• Work instruction
Write out exactly the lines from the first line of the records below through the line that contains "Given: Select SPUTNIKS TACKY BEAU link", and stop there.

• Collected data entries
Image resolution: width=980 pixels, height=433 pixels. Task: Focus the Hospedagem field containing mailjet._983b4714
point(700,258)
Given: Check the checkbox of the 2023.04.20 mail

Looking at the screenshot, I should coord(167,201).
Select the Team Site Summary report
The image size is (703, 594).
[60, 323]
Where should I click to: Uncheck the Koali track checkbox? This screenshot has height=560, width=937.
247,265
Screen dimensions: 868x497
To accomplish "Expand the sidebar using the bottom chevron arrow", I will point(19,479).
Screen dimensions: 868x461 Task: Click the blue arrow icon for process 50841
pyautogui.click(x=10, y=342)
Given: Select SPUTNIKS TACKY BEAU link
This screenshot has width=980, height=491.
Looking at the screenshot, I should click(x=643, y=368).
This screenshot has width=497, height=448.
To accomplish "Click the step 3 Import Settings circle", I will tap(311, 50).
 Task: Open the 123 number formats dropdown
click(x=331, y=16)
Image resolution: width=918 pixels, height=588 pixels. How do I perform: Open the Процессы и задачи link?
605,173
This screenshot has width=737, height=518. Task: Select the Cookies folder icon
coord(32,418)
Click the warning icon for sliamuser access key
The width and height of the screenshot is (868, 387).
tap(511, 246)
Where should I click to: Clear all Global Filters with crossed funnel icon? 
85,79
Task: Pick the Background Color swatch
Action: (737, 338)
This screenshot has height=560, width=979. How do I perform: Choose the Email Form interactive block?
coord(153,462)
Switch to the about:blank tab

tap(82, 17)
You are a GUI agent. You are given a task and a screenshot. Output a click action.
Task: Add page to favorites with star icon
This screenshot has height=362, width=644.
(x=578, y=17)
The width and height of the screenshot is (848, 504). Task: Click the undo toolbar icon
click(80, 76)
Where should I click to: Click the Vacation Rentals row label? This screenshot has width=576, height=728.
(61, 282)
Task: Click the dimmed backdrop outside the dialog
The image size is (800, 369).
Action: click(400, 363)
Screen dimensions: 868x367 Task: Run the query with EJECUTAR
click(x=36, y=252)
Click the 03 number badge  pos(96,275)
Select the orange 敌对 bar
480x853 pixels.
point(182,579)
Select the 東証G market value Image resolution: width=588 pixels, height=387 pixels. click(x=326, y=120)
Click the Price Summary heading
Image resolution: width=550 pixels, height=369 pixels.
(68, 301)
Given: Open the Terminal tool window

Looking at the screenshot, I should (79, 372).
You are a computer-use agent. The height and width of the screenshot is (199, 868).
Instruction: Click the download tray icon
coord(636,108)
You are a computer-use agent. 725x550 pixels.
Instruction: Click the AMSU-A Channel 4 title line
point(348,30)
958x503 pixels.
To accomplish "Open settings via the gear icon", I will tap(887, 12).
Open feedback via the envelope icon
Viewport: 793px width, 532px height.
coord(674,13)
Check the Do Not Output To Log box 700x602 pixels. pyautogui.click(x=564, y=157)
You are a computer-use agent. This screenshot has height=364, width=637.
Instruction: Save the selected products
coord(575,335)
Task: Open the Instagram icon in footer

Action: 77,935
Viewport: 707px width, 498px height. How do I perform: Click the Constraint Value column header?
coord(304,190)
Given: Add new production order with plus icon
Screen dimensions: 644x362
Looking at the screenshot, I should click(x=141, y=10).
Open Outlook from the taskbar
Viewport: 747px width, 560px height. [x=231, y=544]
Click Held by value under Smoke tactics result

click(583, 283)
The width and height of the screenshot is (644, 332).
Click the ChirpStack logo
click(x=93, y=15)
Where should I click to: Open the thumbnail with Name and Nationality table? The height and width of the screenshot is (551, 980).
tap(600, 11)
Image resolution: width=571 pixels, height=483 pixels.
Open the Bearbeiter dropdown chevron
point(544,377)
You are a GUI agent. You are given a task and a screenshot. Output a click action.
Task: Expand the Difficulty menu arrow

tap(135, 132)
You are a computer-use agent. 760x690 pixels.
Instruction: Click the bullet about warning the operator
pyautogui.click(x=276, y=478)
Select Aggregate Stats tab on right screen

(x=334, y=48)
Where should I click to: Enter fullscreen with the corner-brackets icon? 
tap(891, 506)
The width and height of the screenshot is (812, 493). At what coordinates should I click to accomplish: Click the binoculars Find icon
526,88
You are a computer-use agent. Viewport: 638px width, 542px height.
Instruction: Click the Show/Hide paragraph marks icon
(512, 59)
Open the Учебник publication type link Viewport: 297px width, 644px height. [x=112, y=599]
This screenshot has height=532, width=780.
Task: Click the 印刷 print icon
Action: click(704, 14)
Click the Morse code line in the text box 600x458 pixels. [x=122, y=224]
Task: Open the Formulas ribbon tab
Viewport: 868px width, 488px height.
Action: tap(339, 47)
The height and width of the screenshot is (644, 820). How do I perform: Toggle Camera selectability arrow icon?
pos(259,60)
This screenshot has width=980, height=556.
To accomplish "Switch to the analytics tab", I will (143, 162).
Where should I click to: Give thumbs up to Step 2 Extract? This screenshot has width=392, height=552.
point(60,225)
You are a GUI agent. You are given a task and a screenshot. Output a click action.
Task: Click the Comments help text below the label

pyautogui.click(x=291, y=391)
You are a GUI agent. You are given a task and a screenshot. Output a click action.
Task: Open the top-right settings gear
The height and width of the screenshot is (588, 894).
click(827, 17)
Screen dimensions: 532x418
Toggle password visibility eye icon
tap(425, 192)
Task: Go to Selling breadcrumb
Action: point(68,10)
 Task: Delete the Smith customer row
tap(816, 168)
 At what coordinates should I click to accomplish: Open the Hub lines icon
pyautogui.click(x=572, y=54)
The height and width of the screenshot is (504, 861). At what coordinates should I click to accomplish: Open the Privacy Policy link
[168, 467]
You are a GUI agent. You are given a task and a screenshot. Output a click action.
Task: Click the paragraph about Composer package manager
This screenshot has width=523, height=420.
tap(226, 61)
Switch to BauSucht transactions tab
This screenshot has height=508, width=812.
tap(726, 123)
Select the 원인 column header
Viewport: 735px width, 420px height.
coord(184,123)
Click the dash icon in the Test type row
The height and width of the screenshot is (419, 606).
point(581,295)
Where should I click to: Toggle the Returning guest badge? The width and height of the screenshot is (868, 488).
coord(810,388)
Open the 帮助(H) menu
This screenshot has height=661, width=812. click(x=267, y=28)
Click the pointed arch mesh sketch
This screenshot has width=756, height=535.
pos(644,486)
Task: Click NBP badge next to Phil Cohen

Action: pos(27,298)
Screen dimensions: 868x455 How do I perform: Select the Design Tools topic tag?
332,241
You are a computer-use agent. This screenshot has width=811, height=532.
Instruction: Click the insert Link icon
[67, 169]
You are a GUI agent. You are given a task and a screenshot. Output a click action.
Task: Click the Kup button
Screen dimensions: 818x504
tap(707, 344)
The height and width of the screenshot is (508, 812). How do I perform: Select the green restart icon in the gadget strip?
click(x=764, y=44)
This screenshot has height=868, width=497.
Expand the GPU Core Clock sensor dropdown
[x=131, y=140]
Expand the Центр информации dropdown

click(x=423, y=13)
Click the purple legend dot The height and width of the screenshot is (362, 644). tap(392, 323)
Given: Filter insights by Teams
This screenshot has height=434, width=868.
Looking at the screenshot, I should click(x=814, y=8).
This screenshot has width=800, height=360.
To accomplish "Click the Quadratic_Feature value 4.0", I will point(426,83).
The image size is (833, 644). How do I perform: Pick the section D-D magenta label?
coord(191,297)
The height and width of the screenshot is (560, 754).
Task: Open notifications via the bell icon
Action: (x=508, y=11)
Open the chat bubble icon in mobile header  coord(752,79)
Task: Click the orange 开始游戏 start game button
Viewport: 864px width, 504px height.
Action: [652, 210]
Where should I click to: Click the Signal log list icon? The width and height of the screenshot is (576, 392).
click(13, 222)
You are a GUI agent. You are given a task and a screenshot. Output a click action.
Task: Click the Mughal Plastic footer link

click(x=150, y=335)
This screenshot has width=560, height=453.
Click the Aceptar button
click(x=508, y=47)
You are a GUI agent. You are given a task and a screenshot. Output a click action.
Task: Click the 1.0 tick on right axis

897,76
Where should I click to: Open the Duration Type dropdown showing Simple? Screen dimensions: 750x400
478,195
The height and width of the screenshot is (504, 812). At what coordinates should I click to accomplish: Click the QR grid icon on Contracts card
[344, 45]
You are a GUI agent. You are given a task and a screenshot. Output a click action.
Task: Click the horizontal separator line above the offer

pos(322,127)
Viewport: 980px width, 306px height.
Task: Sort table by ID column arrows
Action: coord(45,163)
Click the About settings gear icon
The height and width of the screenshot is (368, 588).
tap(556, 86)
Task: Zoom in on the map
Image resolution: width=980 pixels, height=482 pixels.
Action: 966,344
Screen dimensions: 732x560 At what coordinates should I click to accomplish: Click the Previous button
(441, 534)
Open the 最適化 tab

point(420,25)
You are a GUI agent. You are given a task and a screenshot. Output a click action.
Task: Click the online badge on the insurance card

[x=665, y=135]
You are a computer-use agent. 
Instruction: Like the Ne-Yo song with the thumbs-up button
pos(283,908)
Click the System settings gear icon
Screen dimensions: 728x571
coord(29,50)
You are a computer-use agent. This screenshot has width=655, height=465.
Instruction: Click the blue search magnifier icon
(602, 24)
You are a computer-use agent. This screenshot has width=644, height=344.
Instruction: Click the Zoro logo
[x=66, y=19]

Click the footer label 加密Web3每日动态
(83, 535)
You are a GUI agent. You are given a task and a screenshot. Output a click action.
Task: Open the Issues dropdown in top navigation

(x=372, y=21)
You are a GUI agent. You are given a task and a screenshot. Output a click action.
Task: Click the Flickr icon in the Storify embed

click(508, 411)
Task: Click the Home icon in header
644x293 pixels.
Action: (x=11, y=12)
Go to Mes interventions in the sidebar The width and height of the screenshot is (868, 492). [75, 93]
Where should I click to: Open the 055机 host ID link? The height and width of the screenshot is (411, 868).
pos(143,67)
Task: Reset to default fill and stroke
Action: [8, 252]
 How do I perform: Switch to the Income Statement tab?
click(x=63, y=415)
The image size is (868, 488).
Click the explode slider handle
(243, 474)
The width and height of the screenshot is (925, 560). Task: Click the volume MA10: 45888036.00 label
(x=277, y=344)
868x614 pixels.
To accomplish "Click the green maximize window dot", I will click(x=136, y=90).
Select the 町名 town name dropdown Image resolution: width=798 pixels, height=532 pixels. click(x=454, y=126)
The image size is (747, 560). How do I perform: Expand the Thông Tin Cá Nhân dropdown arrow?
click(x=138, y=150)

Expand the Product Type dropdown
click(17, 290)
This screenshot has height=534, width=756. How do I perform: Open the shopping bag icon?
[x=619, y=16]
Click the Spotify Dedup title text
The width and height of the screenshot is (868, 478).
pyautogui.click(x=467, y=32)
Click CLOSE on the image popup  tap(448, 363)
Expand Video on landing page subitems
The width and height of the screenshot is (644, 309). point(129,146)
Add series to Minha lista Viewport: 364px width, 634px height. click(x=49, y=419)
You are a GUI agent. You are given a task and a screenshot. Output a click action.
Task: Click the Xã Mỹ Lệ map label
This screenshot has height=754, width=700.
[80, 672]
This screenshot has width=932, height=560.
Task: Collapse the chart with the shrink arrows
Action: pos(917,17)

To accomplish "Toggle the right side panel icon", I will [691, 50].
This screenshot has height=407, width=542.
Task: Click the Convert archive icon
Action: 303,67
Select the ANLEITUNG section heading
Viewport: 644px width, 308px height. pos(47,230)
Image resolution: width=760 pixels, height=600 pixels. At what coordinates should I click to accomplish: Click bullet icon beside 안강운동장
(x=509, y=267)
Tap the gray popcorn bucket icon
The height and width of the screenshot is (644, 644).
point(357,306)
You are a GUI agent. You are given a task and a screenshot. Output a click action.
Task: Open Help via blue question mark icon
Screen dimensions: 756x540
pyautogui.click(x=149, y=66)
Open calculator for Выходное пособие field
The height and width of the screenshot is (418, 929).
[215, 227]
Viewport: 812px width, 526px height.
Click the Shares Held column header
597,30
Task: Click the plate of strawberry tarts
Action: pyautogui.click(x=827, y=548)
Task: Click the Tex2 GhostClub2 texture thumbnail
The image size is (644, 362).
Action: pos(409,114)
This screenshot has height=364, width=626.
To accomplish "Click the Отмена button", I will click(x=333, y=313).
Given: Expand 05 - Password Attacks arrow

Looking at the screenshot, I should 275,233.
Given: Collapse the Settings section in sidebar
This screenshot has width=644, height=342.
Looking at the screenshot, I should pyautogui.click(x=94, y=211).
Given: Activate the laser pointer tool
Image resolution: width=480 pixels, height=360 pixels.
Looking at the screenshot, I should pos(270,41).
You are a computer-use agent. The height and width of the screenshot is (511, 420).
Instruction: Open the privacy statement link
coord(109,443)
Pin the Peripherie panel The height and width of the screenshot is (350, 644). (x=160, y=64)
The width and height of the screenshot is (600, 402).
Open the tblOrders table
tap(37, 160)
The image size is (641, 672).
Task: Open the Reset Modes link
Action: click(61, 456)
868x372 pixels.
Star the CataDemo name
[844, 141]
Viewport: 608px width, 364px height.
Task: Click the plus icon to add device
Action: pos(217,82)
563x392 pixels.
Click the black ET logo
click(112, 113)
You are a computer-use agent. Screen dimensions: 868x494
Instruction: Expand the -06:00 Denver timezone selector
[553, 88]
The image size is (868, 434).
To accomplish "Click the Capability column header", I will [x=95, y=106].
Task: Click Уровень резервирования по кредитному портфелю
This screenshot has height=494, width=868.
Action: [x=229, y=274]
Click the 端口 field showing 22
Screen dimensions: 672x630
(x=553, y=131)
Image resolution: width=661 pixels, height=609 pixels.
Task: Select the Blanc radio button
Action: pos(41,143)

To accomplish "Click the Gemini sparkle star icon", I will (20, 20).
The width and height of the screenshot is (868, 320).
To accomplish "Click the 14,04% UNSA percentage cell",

• Task output
Image resolution: width=980 pixels, height=433 pixels. Task: Focus the Hospedagem field containing mailjet._983b4714
point(700,258)
Given: Check the checkbox of the 2023.04.20 mail

Looking at the screenshot, I should coord(167,201).
Select the Team Site Summary report
The image size is (703, 594).
[60, 323]
Where should I click to: Uncheck the Koali track checkbox? This screenshot has height=560, width=937.
247,265
Screen dimensions: 868x497
To accomplish "Expand the sidebar using the bottom chevron arrow", I will point(19,479).
Screen dimensions: 868x461 Task: Click the blue arrow icon for process 50841
pyautogui.click(x=10, y=342)
Given: Select SPUTNIKS TACKY BEAU link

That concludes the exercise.